Par acte du 30 décembre 2024, Mme [I] [R] épouse [G] a appelé en cause l'OFFICE NATIONAL D’INDEMNISATION DES ACCIDENTS MÉDICAUX (ONIAM).

L'OFFICE NATIONAL D’INDEMNISATION DES ACCIDENTS MÉDICAUX (ONIAM) ne s'est pas opposée mais a demandé un complément de mission.

La CAISSE PRIMAIRE D’ASSURANCE MALADIE DE LA HAUTE-GARONNE a réclamé que ses droits soient réservés dans l'attente du dépôt du rapport.

La SAS CLINIQUE DES CEDRES souhaite qu'un expert en oto-rhino-laryngologie extérieur à la cour soit désigné, que la mission de type ANADOC soit rejetée, que la provision soit pour l'heure écartée ainsi que la demande en condamnation sur la base de l'article 700 du code de procédure civile.

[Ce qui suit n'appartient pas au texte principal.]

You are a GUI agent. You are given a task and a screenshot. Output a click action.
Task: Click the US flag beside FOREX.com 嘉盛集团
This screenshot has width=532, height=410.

Le Dr [F] [M], médecin spécialisée en oto-rhino-larynlogie et la MACSF ASSURANCES tient une position similaire à celle de la clinique des cédres.

SUR QUOI,

La mesure sollicitée est conforme au fondement de l'article 145 du code de procédure civile qui dispose que peuvent être ordonnées en référé toutes mesures légalement admissibles chaque fois qu'il existe un motif légitime de conserver ou d'établir avant tout procès la preuve des faits dont pourrait dépendre la solution d'un litige.

La partie requérante produit des justificatifs suffisants (rapport d'expertise, compte rendus de consultation, déclaration de sinistre, avis d'arrêt de travail) établissant la nécessité de l'expertise demandée qui, en tout état de cause, rejoint l'intérêt de chacune des parties dans la perspective d'une défense loyale de leurs droits respectifs, sans préjudicier au fond.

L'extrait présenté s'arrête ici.